▸ Exercise data
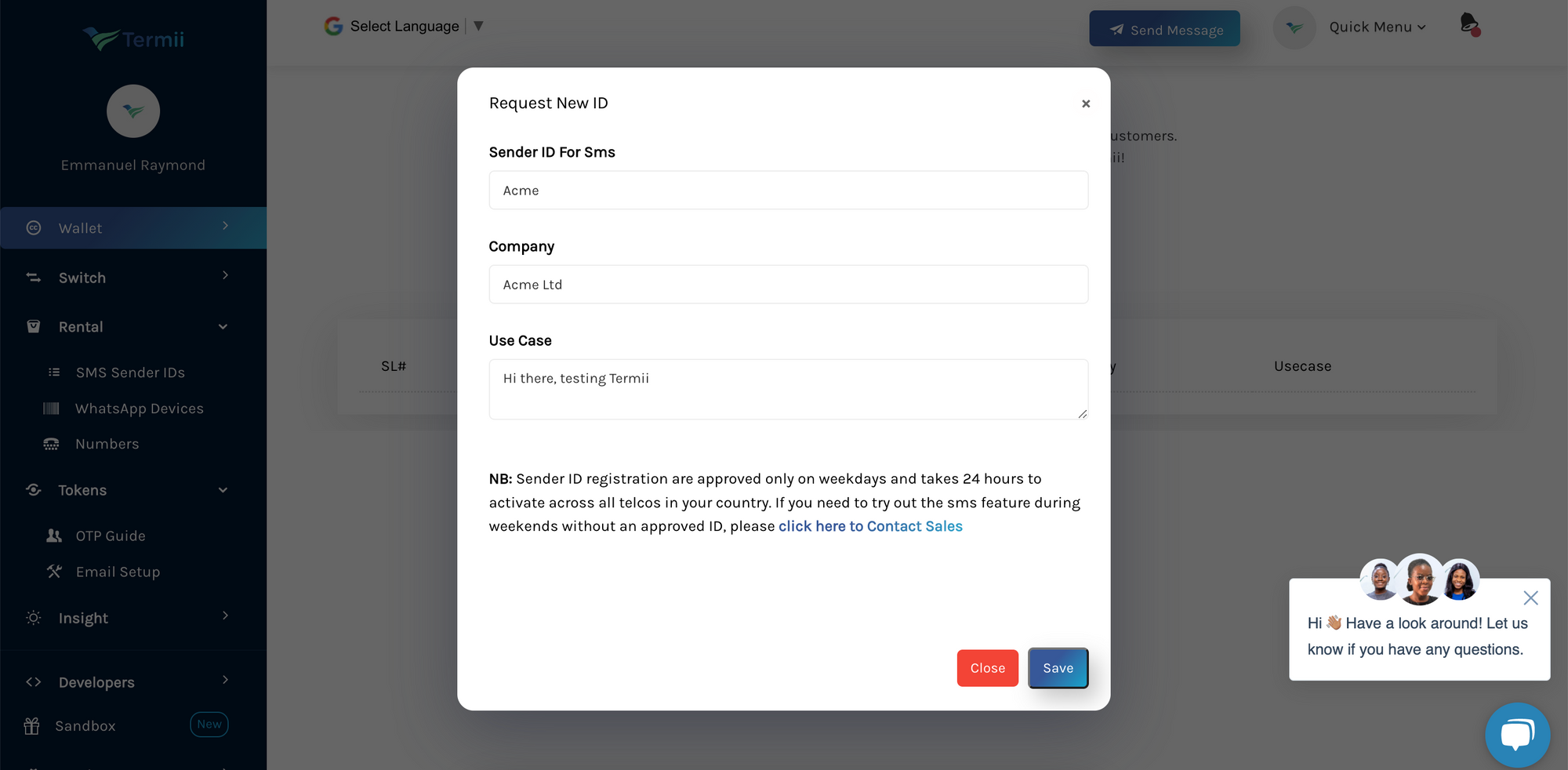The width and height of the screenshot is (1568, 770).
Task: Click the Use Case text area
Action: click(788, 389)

---

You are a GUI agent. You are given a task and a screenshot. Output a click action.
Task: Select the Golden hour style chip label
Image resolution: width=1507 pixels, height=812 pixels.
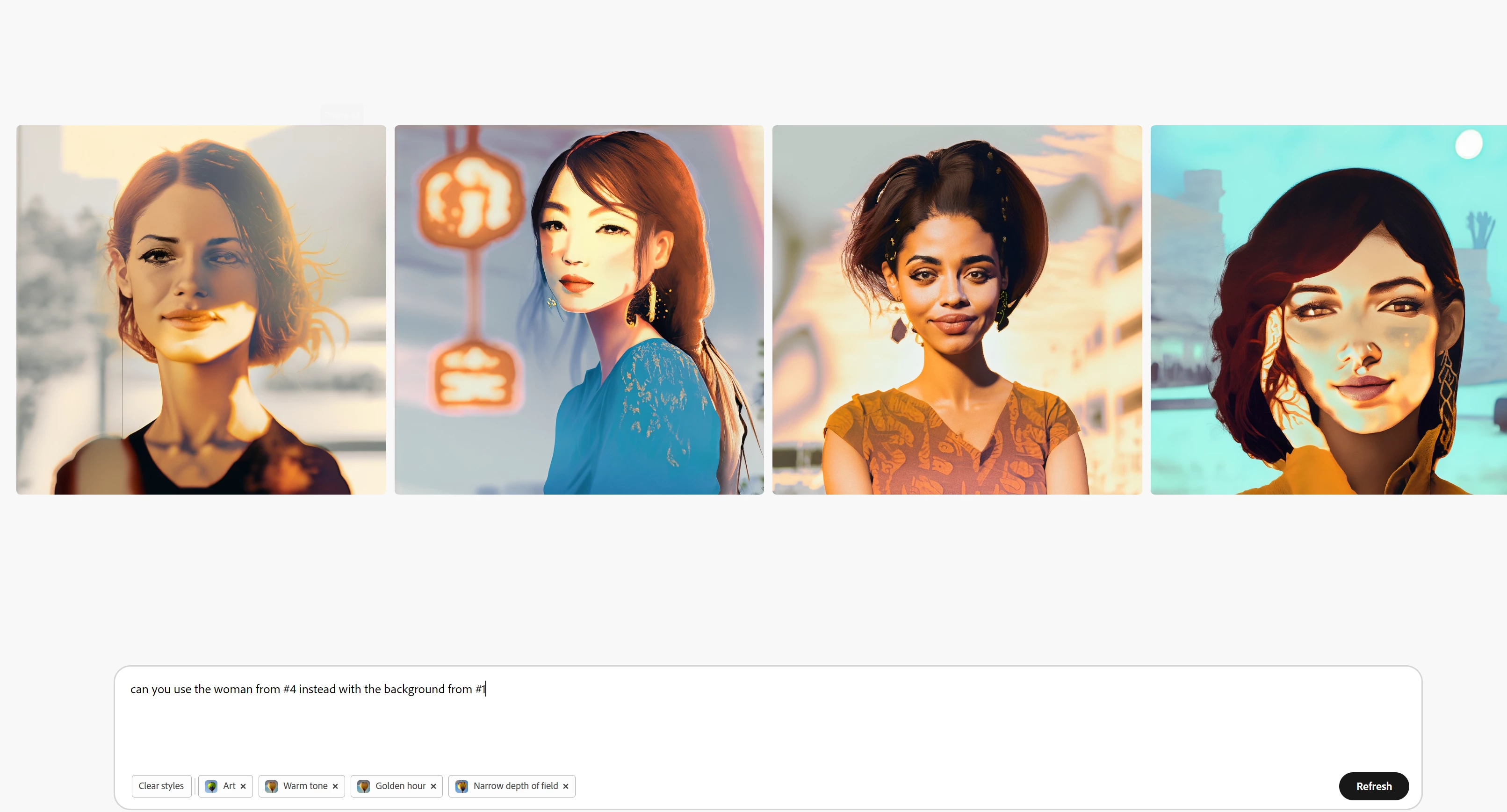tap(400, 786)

▸ What to do
Repeat the items word for word, beginning at the line that contains "The width and" and ending after the line that contains "Action: click(788, 389)". Include both of those lines and leave the pictures out.

▸ Exercise result
The width and height of the screenshot is (1568, 770).
Task: Click the Use Case text area
Action: click(788, 389)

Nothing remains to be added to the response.